Dear John: Microsoft’s Bill Gates said, “From those to whom much is given ...” in a 2007 commencement speech at Harvard. He was quoting his mother. And she was paraphrasing the Bible: “For unto whomsoever much is given, of him shall be much required.” -- Luke 12:48.

That’s the King James version, at any rate. There’s nothing wrong with expressing an idea in the words that come naturally to you. But if you’re going to attribute a quotation -- that is, specify where it’s from -- you are supposed to get it exactly right. Admittedly, “unto whomsoever” doesn’t trip lightly off the contemporary tongue. Quoting the Bible is more elegant than quoting Bill Gates, though, so I clicked through 19 other, mostly more recent translations of Luke 12:48 on BibleGateway.com for you. None of them is exactly the same as the Bill Gates version -- but I won’t tell if you won’t. Let’s call it a biblical quotation and leave it at that.

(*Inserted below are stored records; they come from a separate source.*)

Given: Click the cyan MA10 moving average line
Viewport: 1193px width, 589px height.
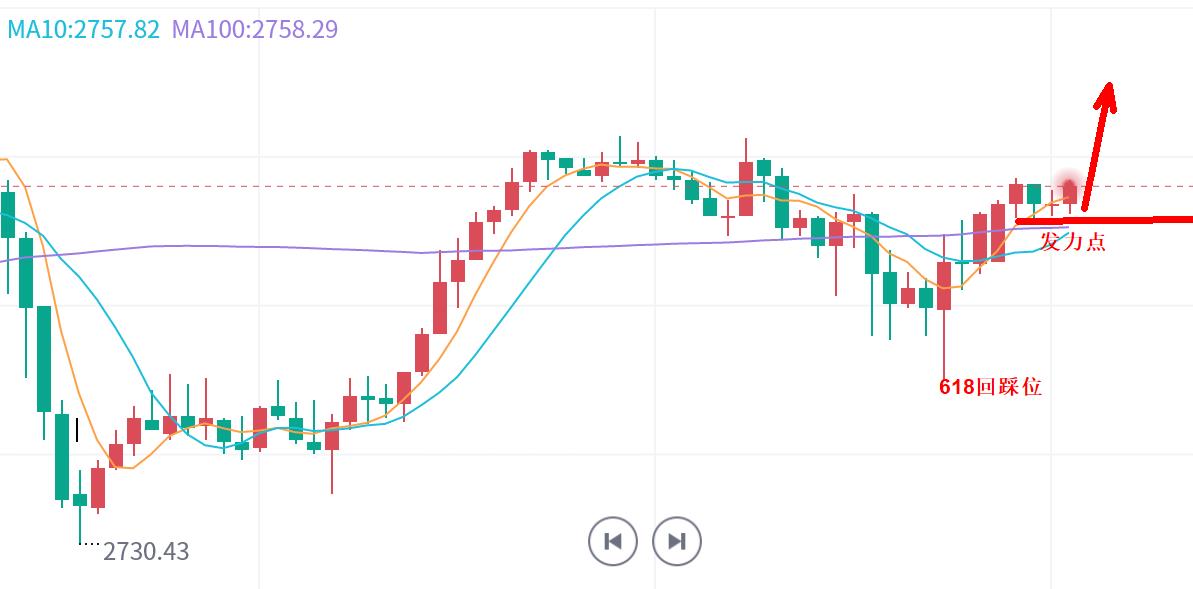Looking at the screenshot, I should point(560,238).
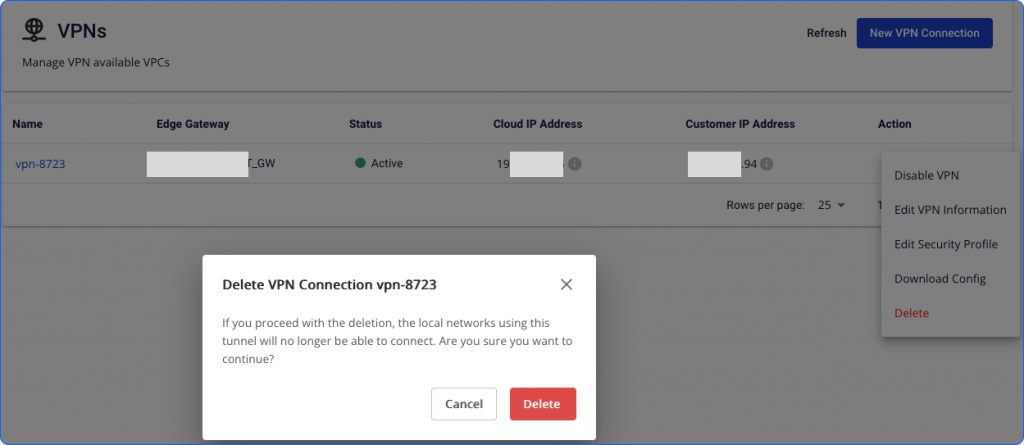Click Download Config in the action menu

(939, 278)
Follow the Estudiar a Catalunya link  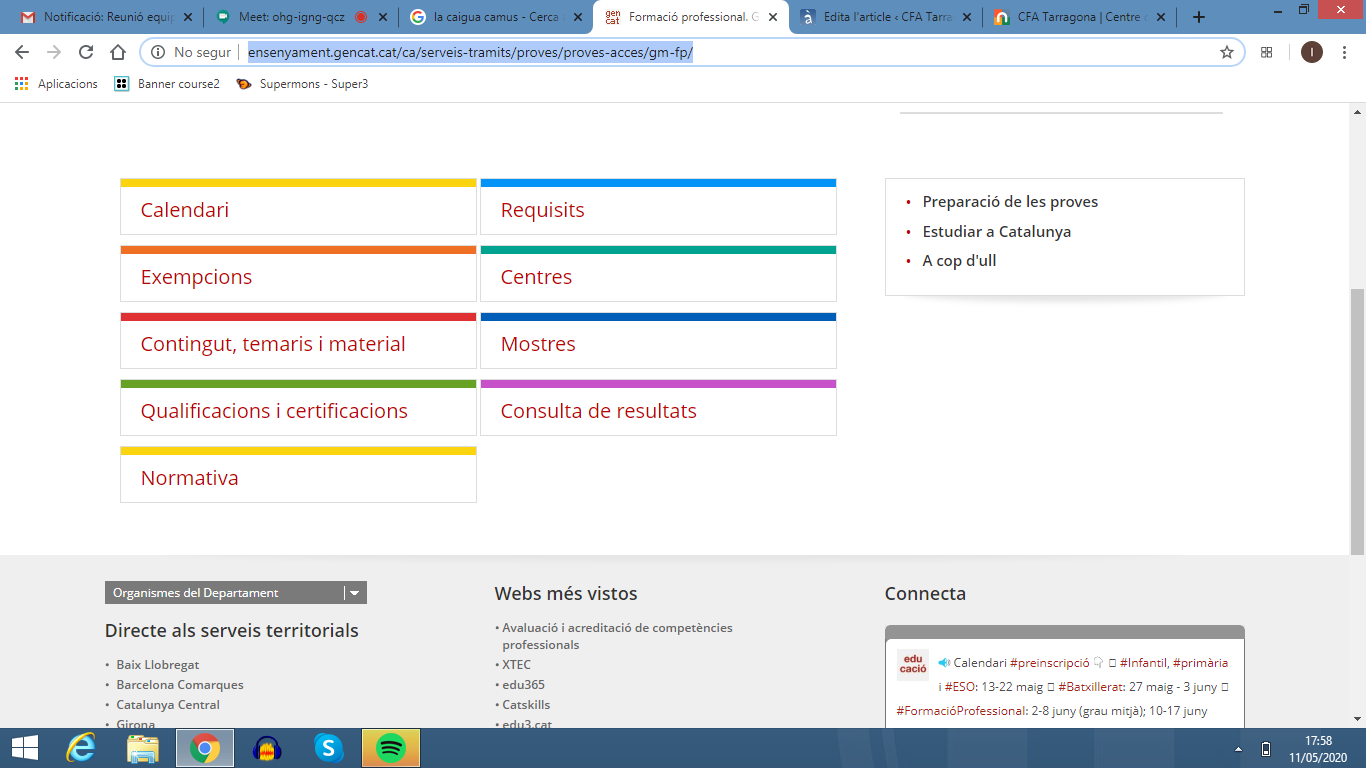click(996, 231)
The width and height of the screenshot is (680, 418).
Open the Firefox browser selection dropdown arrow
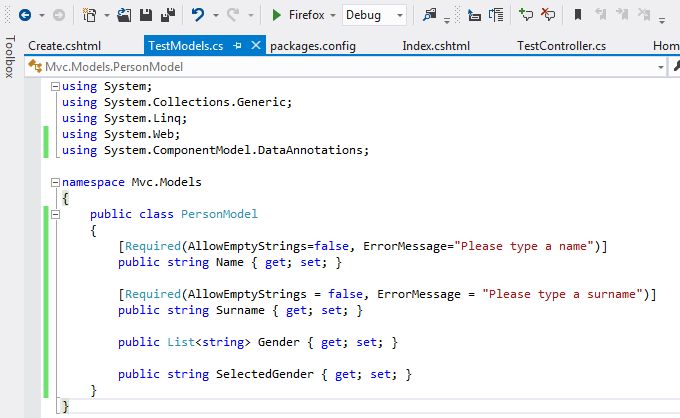click(332, 16)
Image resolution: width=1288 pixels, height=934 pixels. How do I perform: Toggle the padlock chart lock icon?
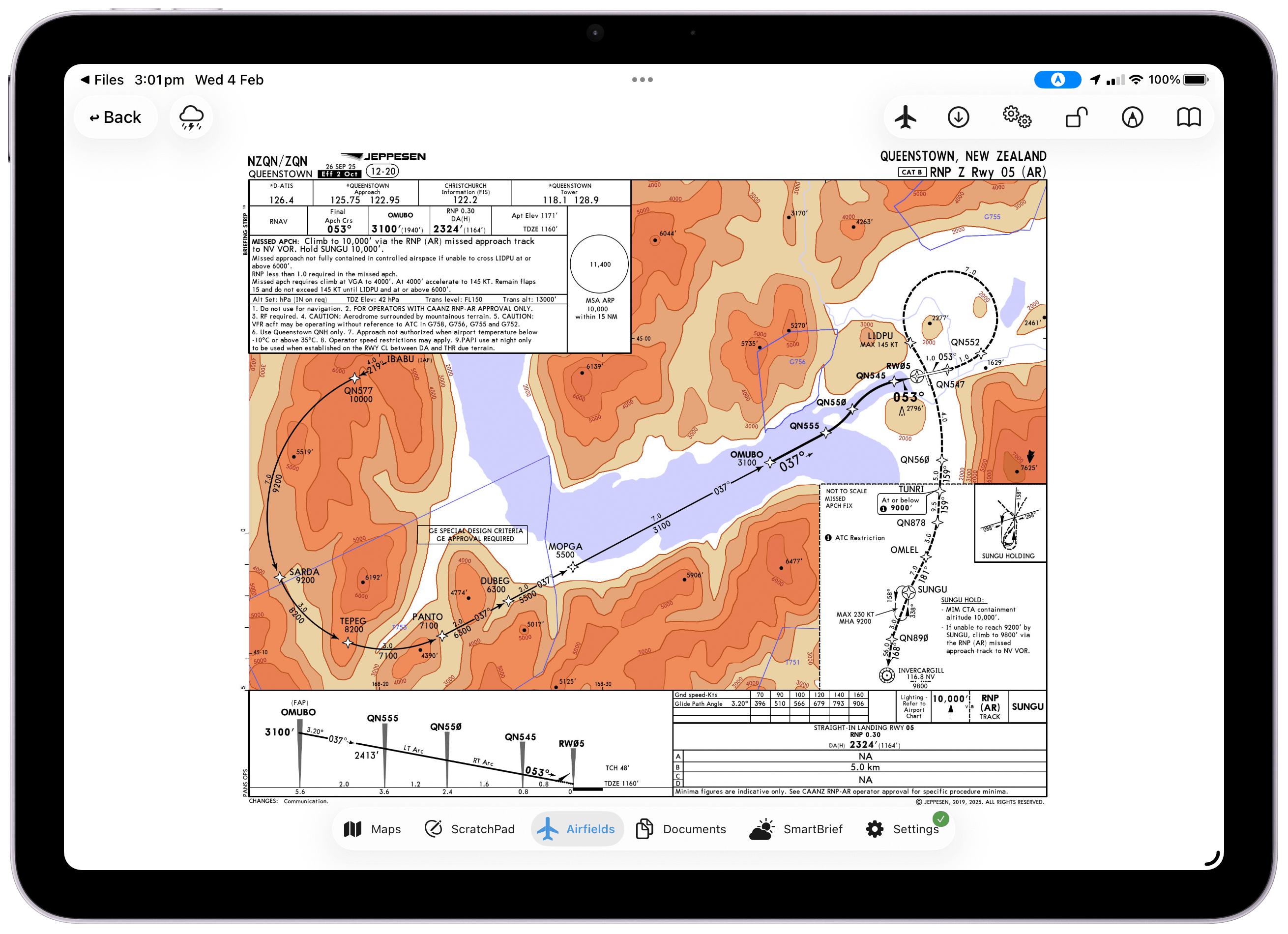pyautogui.click(x=1076, y=117)
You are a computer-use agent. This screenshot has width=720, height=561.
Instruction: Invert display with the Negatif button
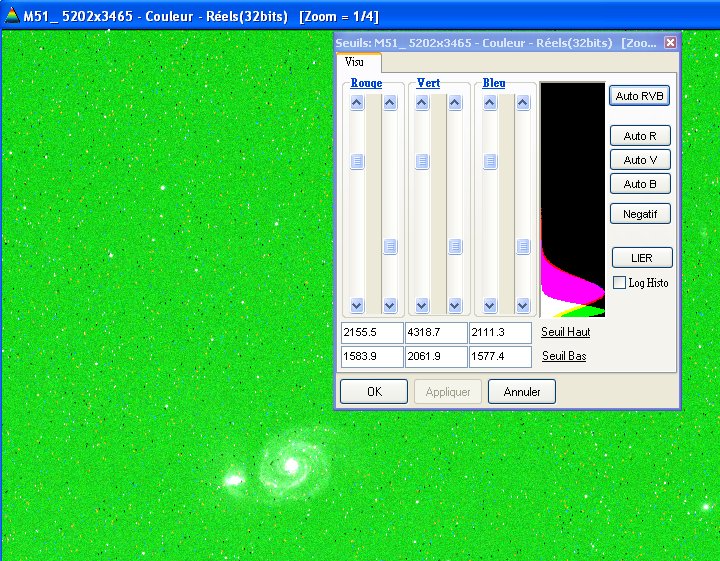click(640, 214)
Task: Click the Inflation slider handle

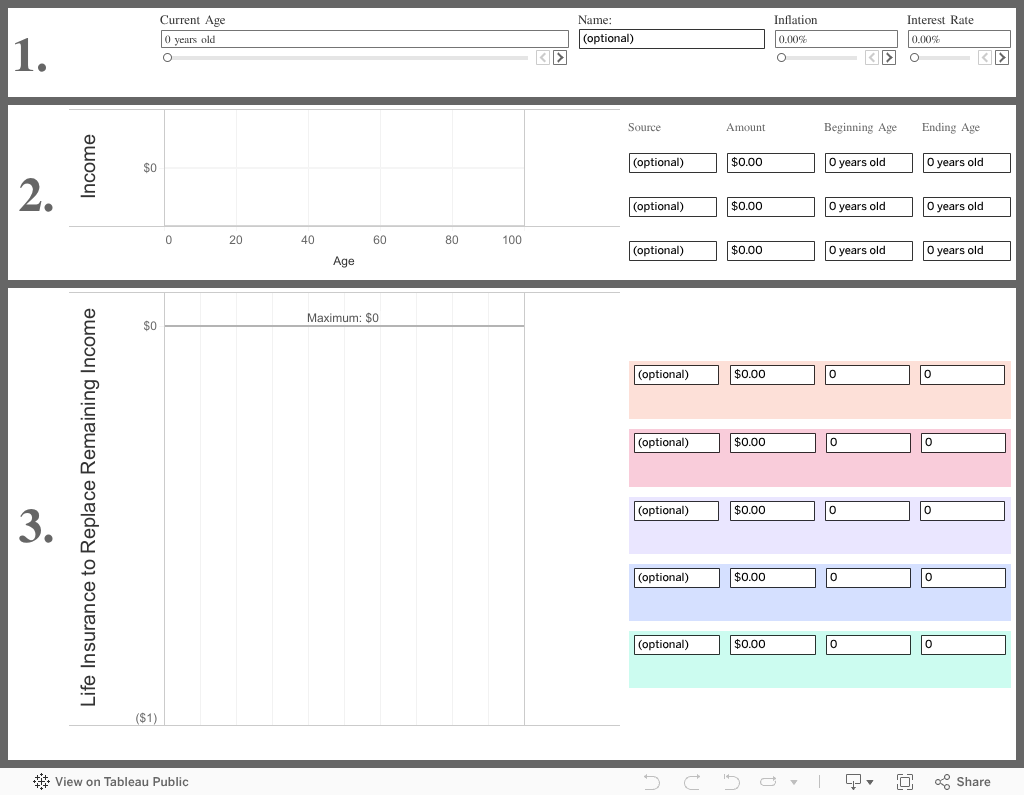Action: pyautogui.click(x=782, y=58)
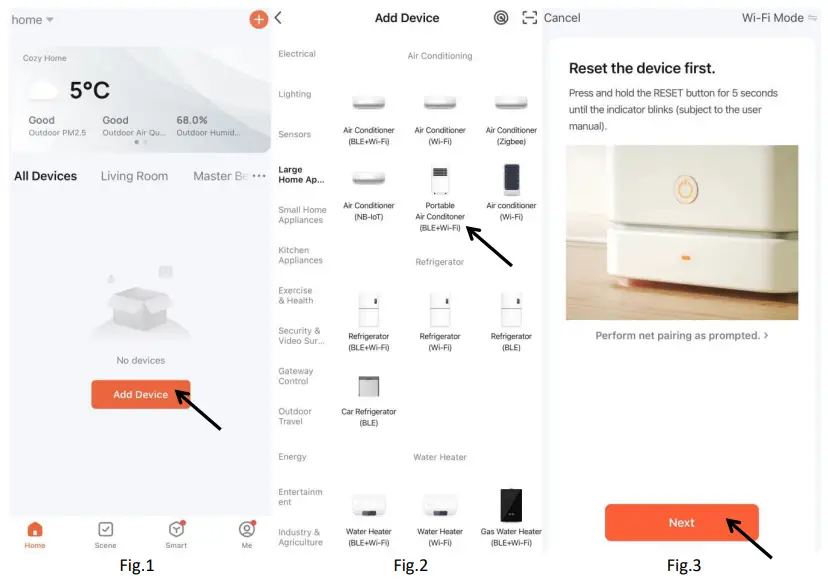Click the Next button

[x=682, y=522]
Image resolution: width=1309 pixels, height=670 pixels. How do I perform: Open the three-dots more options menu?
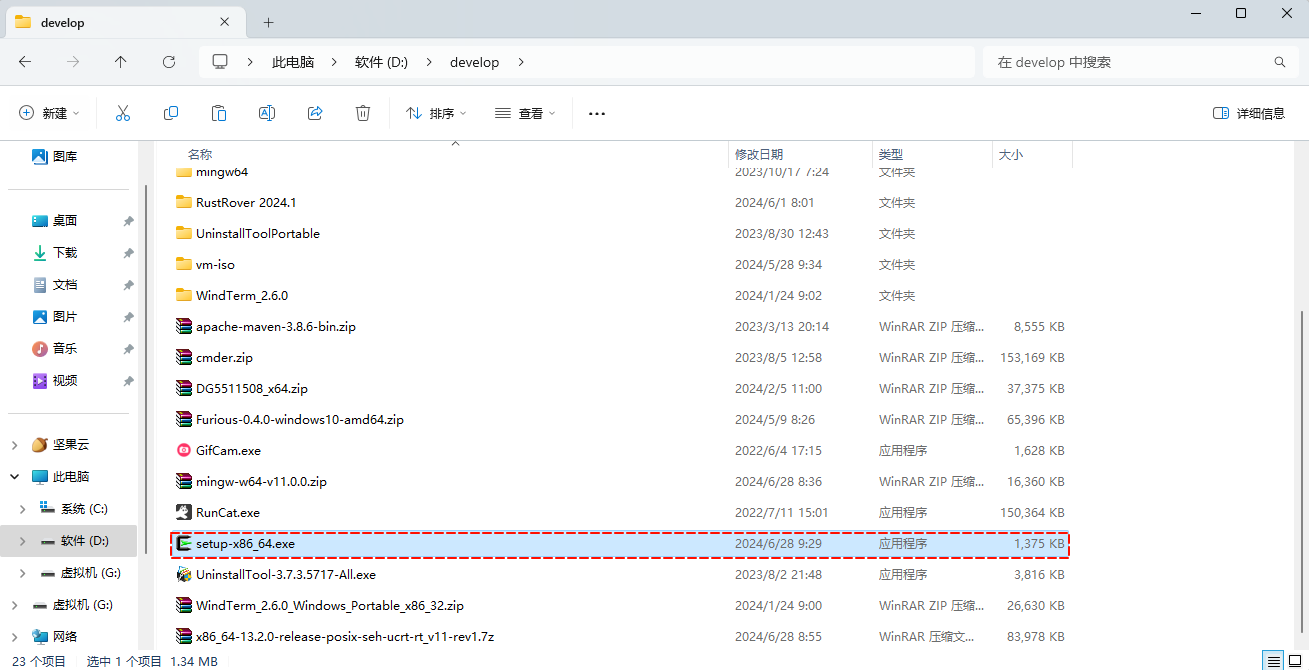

Jeffrey Stringer, of Niskayuna, N.Y., writes: “I was distressed by your recent column about spelling. I have suffered greatly for my whole life in not being able to spell. I am to turn 59 this April, and I assure you that if I could spell well and with confidence, I would have learned to do so by now. I have been mocked and ridiculed by teachers, family and employers because of it. You might want to think of including a disclaimer for those dyslexics who find it profoundly hard to fashion the perfection you so easily achieve.”

Dear Jeffrey: I know very well that a person doesn’t have to be good at spelling to be competent and intelligent and otherwise admirable. I learned that from a guy named Ken Gray, who was the art director at the graphic-design studio that gave me one of my first jobs. When Ken was hand-drawing ad prototypes for our biggest client, Eastern Mountain Sports, he needed to be carefully watched. As a visually oriented person, he disliked the way “E” and “A” looked next to each other. The company’s logo was in all caps, and Ken could spend hours lovingly rendering “ESTERN MOUNTAIN SPORTS.”

But Jeffrey? I’m not making fun of Ken, and I wasn’t making fun of you. My point was that spelling matters, for very practical reasons. Obviously, you and I are in agreement about that. It’s easier now than ever before to spell things right. Spell-checking helps. Dictionaries are available online. And you can always ask a good speller to look over anything important before it’s final. Back in the day when I worked with Ken, if he misspelled the logo, he had to redraw the whole ad. Now, with computer graphics, he’d only have to type in the missing letter and it would be good to go.